Traditionally, societies measure how they are doing in terms of Gross Domestic Product (GDP) or employment rates, which are economic measures. The well-being report looks at these plus social and environmental factors.

This report found that during the 17-year period, national GDP increased by about 29 per cent, but national well-being increased by only 7.5 per cent. In Ontario, the increases were 24 per cent for GDP and 7 per cent for well-being.

Although the data is several years old, it still provides insights into trends that have probably not changed a lot.

During that period, Canada went through a number of economic cycles, and Ontario in particular is still suffering from loss of manufacturing and food processing jobs following the last recession. This led to a decline in living standards, a growing income gap, volatility in long-term unemployment and lower job quality.

Some of the highlights:

  • In Canada and Ontario, the strongest gains were education domain, attributed to more regulated child care spaces, an improving student-educator ratio, and higher university and high school completion rates.
  • Community connections are strong, people are participating more in organized voluntary activities, and providing more unpaid help to others.
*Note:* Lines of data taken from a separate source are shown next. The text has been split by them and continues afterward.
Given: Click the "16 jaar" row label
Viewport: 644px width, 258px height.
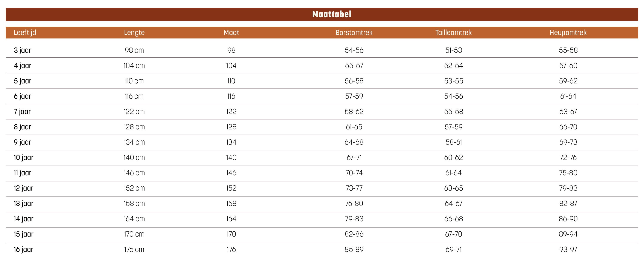Looking at the screenshot, I should pyautogui.click(x=24, y=249).
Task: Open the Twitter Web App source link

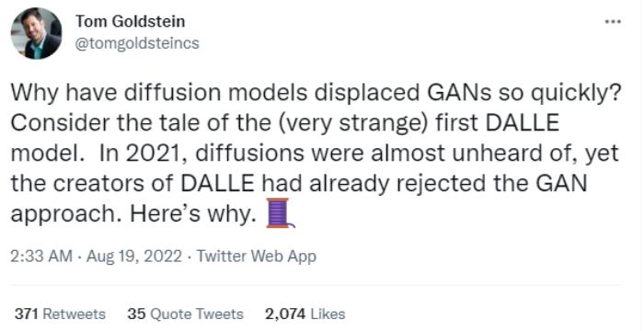Action: 257,257
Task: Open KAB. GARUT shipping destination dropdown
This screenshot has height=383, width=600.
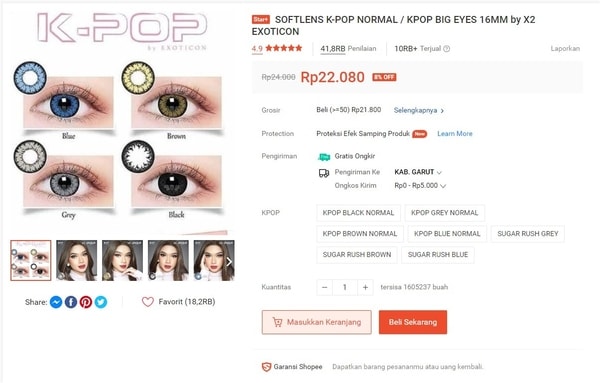Action: click(x=418, y=172)
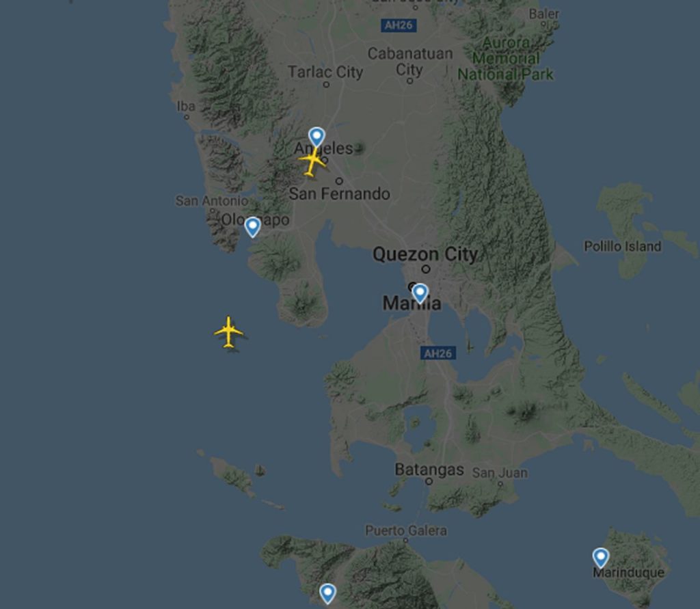Image resolution: width=700 pixels, height=609 pixels.
Task: Select the yellow airplane over the sea
Action: coord(228,332)
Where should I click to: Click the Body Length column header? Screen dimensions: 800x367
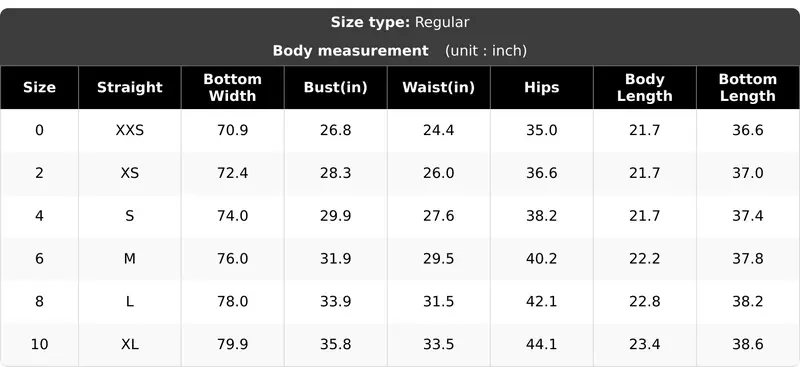(x=645, y=87)
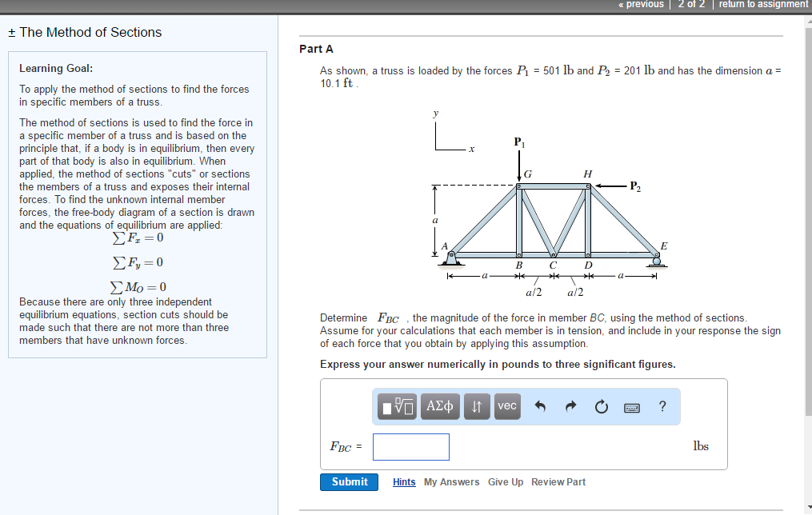Open the on-screen keyboard shortcuts

click(631, 407)
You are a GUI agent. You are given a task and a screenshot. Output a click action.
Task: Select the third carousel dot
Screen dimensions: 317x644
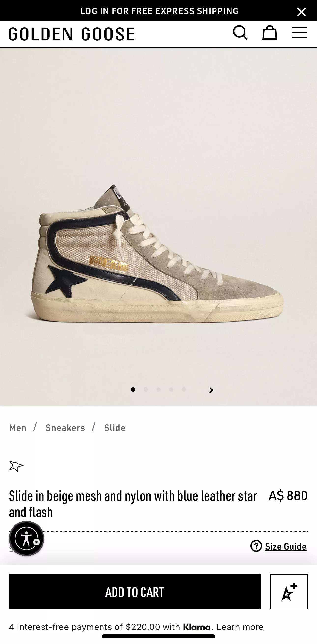158,390
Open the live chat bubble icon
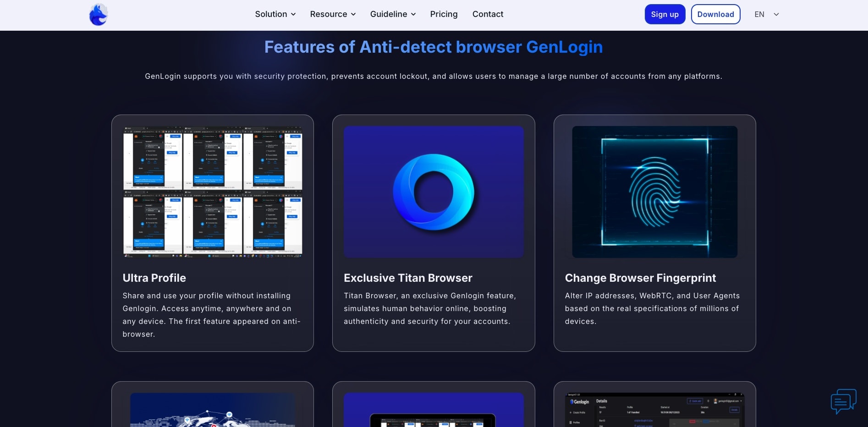 [843, 401]
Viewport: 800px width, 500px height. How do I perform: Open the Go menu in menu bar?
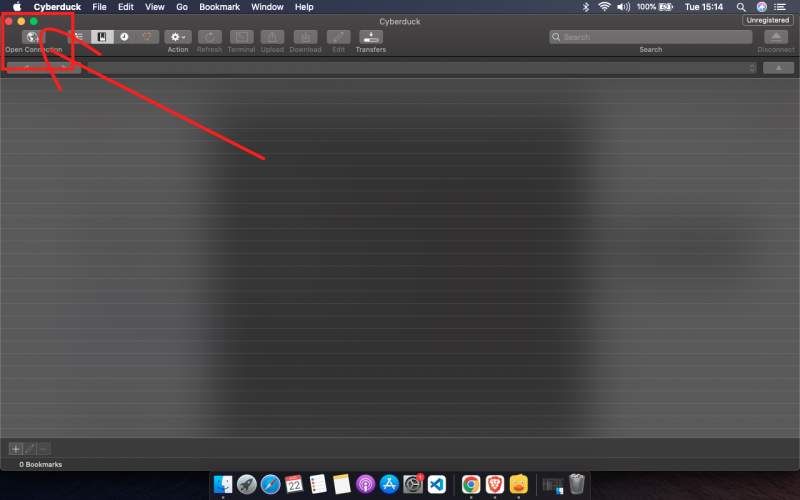click(x=182, y=7)
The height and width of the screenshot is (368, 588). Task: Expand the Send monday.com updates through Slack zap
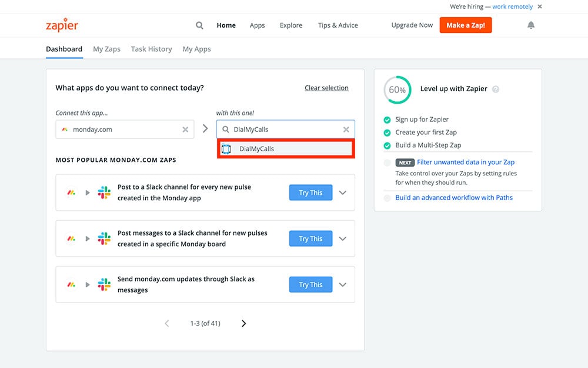343,284
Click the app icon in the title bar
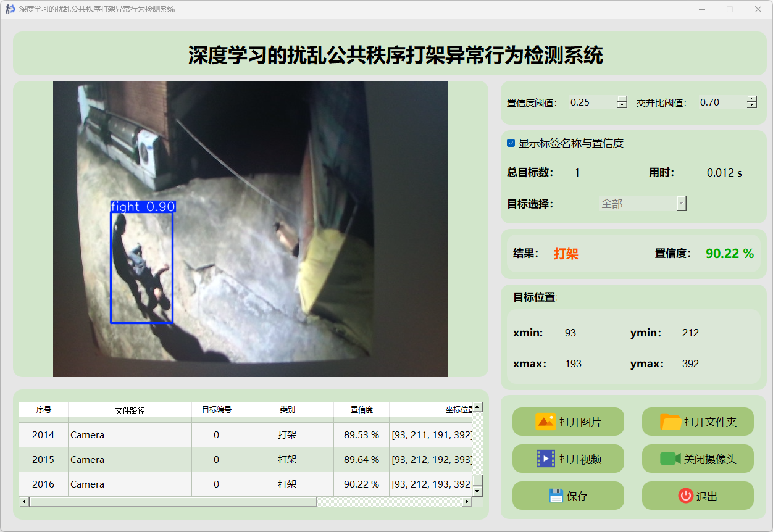Viewport: 773px width, 532px height. tap(10, 9)
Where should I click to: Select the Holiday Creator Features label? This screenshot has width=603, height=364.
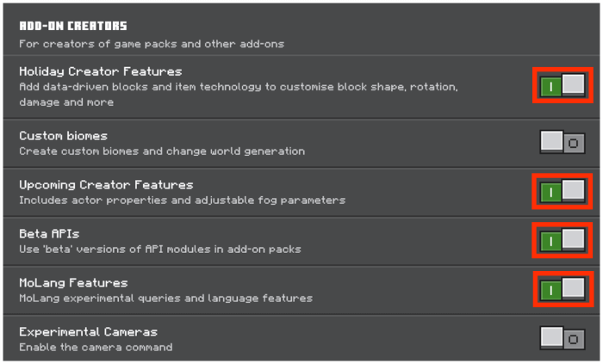point(101,71)
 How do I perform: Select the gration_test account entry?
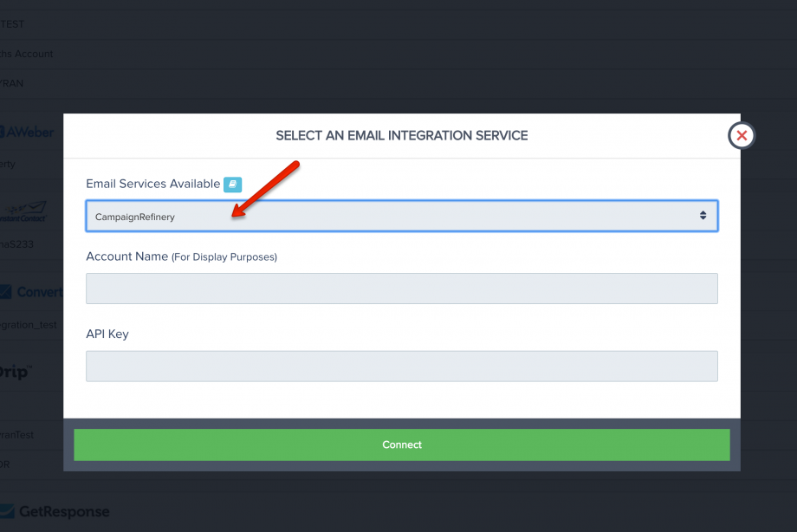tap(29, 325)
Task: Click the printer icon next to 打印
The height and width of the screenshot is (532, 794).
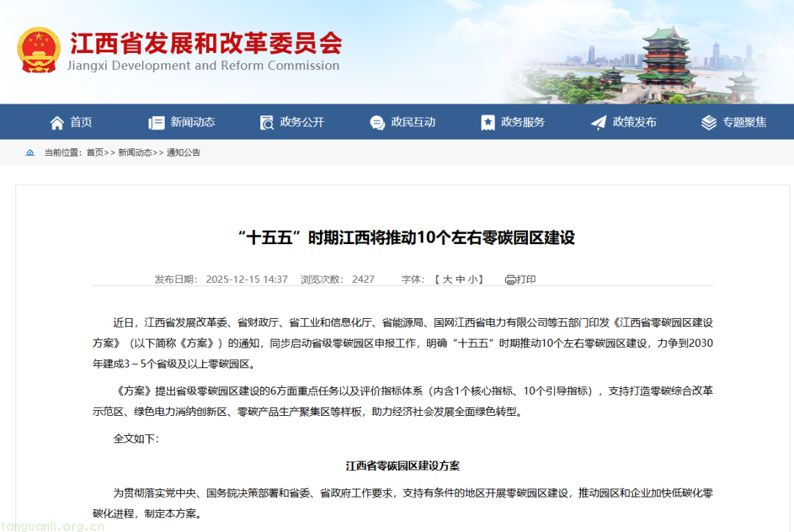Action: 510,279
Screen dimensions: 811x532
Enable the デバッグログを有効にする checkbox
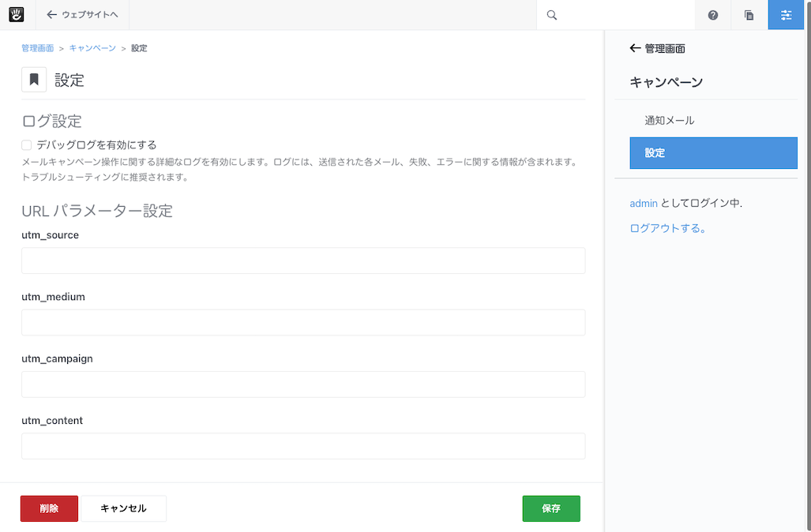click(x=27, y=145)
Although crime rates were down and Ontarians felt safer than ever, they became less trusting in others.
  • Despite modest increases in median income, the income gap has grown, long-term unemployment in Ontario has spiked, and economic security has steadily declined.
  • Gains from more flexible work options and fewer people working more than 50 hours each week were offset by the longest commutes in the country, and more unpaid time spent caring for seniors. One in five Ontarians felt caught in a “time crunch”. The most significant decline over the 17-year period was found in the time and resources spent in leisure and culture.
  • Environmental measures, smog and greenhouse gas emissions showed a worsening trend of about 2 per cent in Ontario compared to a nearly 8 per cent decline for all of Canada.
  • Ontarians, especially women, were socializing less, and spending less time engaged in arts and culture.
  • The trend for democratic engagement – being involved in advancing democracy through political institutions, organizations, and activities – showed only a 1.7 per cent growth in Ontario, compared to a Canadian increase of 7 per cent. Three out of four Ontarians were satisfied with Canadian democracy, but they felt far less confident in federal Parliament than other Canadians. A greater number of Ontarians were interested in politics and believed they have a duty to vote, but fewer were voting.

The stated goal of the report is to “help governments to develop and improve policies, companies to improve productivity, organizations to innovate, and people across Ontario and the rest of Canada to live more satisfying lives.”